After a person has been arrested on a DUI charge in DC, they’ll typically have their arraignment hearing about three to four weeks after their release on citation. In the first 10 days after an arrest, there are a few important things that a defendant can do in order to be able to better understand their situation and put themselves in the best possible position to defend him or herself.
The first thing a person should do following an arrest on a DUI charge is take note of any specific time limits and time-sensitive documents upon being released from the police station. You are typically given a number of different documents, the first of which is a citation to appear for the criminal case arraignment at the DC Superior Court.
A person will also most likely be given a second piece of paper from the DC DMV that says “official notice of proposed revocation.” This notice tells a person who has been arrested that they are facing a possible revocation of their driving privileges as a result of their DUI arrest. This notice would also tell a person that they have a specific period of time in which they can schedule a hearing to challenge the revocation of their driving privileges.
That hearing is completely separate from the criminal side of the case since in DC, a criminal judge has no control over a person’s driving privileges. The time period in which to schedule a hearing to challenge the revocation of a person’s driving privileges is 10 days for a person with a DC license or 15 days for a person with a non-DC license.
If a person does not request a hearing within the specified period of time, at that point, a person’s driving privileges would be revoked and he or she will not be able to drive. A person who has scheduled a hearing within those 10-15 days may have full driving privileges up until the hearing date.
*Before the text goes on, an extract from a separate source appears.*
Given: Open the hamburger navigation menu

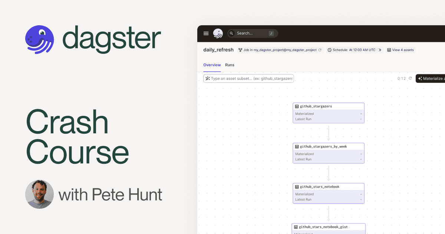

If you have a DC license, then within 10 days, you should take your notice of proposed revocation along with any other documents received from the police upon your release to the DC DMV adjudication department at 301 C Street, Northwest, Room 1157. At the DMV, a person can request a DMV hearing to be scheduled sometime after their initial court appearance for the criminal DUI charge. After a person has scheduled the DMV hearing, the person’s driving privileges will be in good status up until the DMV hearing. Since that DMV notice contains a specific time limitation in which a person can request a DMV hearing, that should be the first thing a person does upon being released. This should happen within 10 days for a person with a DC license or within 15 days if you have a non-DC license.
If a person who has been provided with a notice of proposed revocation does not schedule a hearing, then that person’s driving privileges inside the District of Columbia would be automatically revoked after the allotted time period for scheduling a hearing elapses. If a person has a DC license, then the revocation of the driver’s license would mean that the person would not be able to drive in DC or anywhere else until the revocation period elapses. If a person does not have a DC license then the DC DMV only has the power to revoke that person’s ability to drive inside the District of Columbia.
The third thing a person should consider doing is enrolling in an alcohol education or treatment program, preferably within the initial 10 days or as soon as possible. Even if a person has never been arrested or doesn’t believe they have a problem with alcohol, getting enrolled in the right alcohol program can be helpful at an initial court appearance and also when their defense lawyer discusses their case with prosecutors or the judge at later hearings.
At a DC DMV hearing, a police officer would be required to be present in order to provide evidence to show that there is clear and convincing evidence that a person was driving under the influence.
This standard is lower than the standard to convict a person of the crime of driving under the influence in the Superior Court. Nonetheless, a person is entitled to have a lawyer represent them at a DC DMV license revocation hearing. Their lawyer can challenge the evidence presented by the police officer and make arguments to the DC DMV hearing examiner that there is not sufficient evidence in order to be able to revoke the person’s rights and privileges.
Those challenges can be based on insufficiency of Field Sobriety Testing, lack of any breath or toxicology results or a police officer’s failure to appear at the DMV hearing.
If a person has been convicted in the DC Superior Court then the revocation by the DC DMV of a person’s driving privileges inside the District of Columbia is mandatory and there is no way to challenge that revocation.
During those initial 10 days after an arrest, a person can talk to a DUI lawyer about getting information regarding acceptable alcohol education treatment programs prior to enrolling. That way, a person does not run the risk of enrolling in a program that may not be deemed acceptable to either the DC DMV or the DC Superior Court.
If a person is facing the revocation of their driving privileges as a result of a DUI arrest, then those revocation periods have been and currently are considered to be mandatory. That means that, in a first offense DUI, a person is facing a mandatory six-month license revocation period. A person who is facing a subsequent DUI is facing a two-year license revocation period. Those revocation periods have not changed in many years.